However, as a Black same-gender-loving man, the assignment to minister was a greater challenge to accept because it is not generally accepted by society. And like so many of you, I have been deeply wounded by the church and even contemplated suicide at one point. Thankfully, God saw to it that I didn’t follow through on that thought.

I denied the assignment to minister for years because of how people dictated and defined who Jesus is, who God loves and how I should be in the church. As a result, for far too long I denied who I was created to be. I denied my authentic self. The vision statement of FCBC (formerly known as First Corinthian Baptist Church in Harlem, New York) sums up the teachings of Jesus in a way that make them directly actionable in life: “We are an ever-evolving community of visionaries, dreamers, and doers who have been called by God to live the lives we were created to live; commanded by God to love beyond the limits of our prejudices and commissioned by God to serve.”

We all come to the world bearing gifts, but those gifts are not meant for us, they are meant to come through us and to be used to serve other people. When we deny our true selves or seek to prevent others from living their own lives truthfully, we deny the world the blessing of benefitting from the unique gifts that are sent into this world through each of us.

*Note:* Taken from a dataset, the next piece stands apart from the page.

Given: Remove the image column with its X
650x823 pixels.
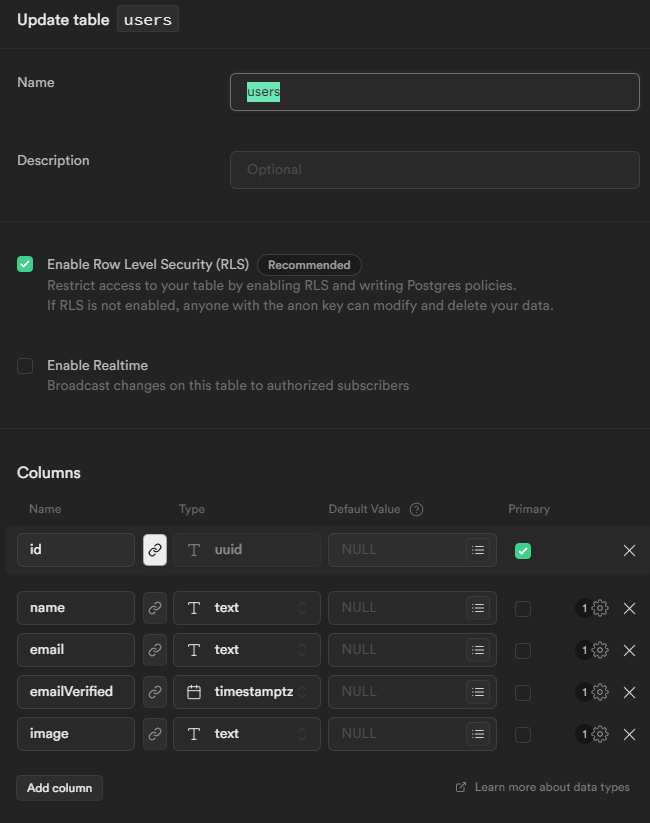Looking at the screenshot, I should coord(629,734).
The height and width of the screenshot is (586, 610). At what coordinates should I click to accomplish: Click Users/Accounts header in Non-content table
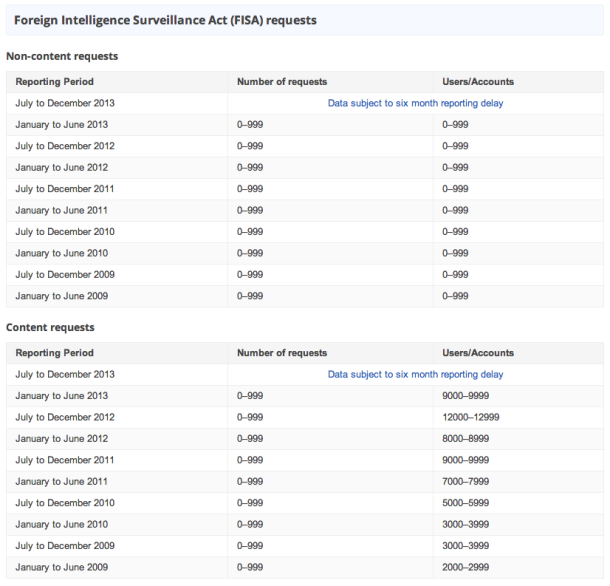(x=478, y=82)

I have come to accept the truth that my gifts have made space for me and that space is creative, inspiring, affirming and faithful to God. My assignment to serve God and by extension to serve humanity will not look like anyone else’s because it is uniquely designed for me. The same is true of you. The life you build, the dreams you fulfill and the path you walk will be uniquely and divinely yours.

I share this with you because I love you and I see you. I see your boldness in resisting oppression, I see the blessings in your diverse expressions of self, and I sense the potential in your wonderful ideas and approach to living this life. In many ways, you are already free. But remember, freedom comes with responsibility. Nelson Mandela said it best, “To be free is not to merely cast off one’s chains, but to live life in a way that respects and enhances the freedom of others.”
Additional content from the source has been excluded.